El periodista Ali Lmrabet, de 66 años y residente en España, fue arrestado el pasado domingo 12 de julio en Tánger y posteriormente puesto en libertad, aunque permanece a la espera de un posible juicio. La detención se enmarca en una nueva oleada de presión contra la libertad de prensa en Marruecos.
Lmrabet, de nacionalidad franco-marroquí, fue trasladado a Casablanca para prestar declaración ante la policía, en una garde à vue (detención preventiva) que concluyó este miércoles 15 de julio. Según fuentes próximas al periodista, se le acusa de difamar al jefe de la policía y al principal consejero del rey de Marruecos.

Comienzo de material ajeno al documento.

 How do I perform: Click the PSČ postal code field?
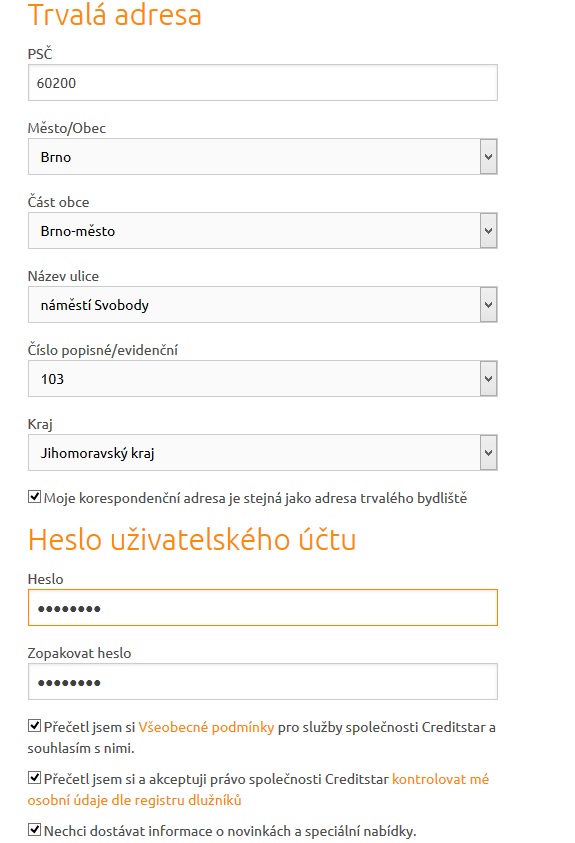click(263, 82)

On me reproche d’avoir diffamé le chef de la police et le principal conseiller du roi
declaró Lmrabet en alusión a los cargos que pesan sobre él. La Justicia marroquí le imputa, según el comunicado oficial, «la publicación de contenidos digitales difamatorios e injuriosos».
El periodista, crítico habitual con el régimen alauí, reside desde hace años en España, donde ha continuado su labor informativa a través de medios digitales. Su detención ha sido condenada por varias organizaciones de defensa de los derechos humanos, que consideran el proceso una nueva muestra del acoso judicial contra la prensa independiente en Marruecos.

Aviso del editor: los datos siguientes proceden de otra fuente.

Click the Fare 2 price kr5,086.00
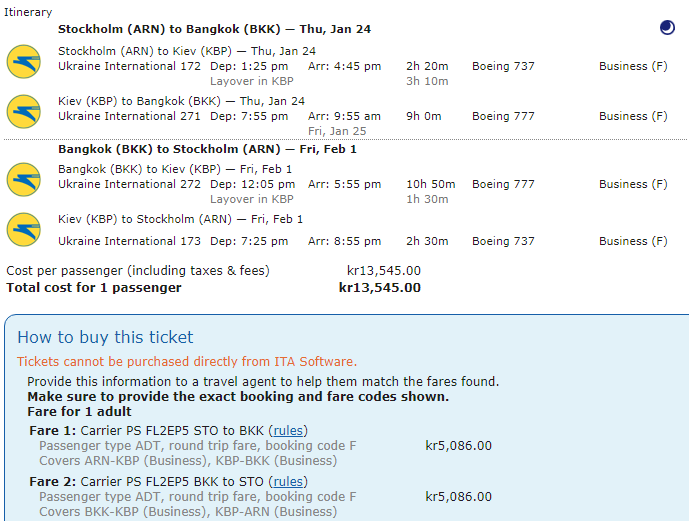tap(458, 497)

Por el momento, Lmrabet ha quedado en libertad sin fianza, aunque el caso sigue abierto y podría derivar en un juicio en los próximos meses. El incidente amenaza con tensar las relaciones bilaterales entre España y Marruecos, dado que el afectado es un residente legal en territorio español y cuenta con el respaldo de asociaciones de periodistas en ambos países.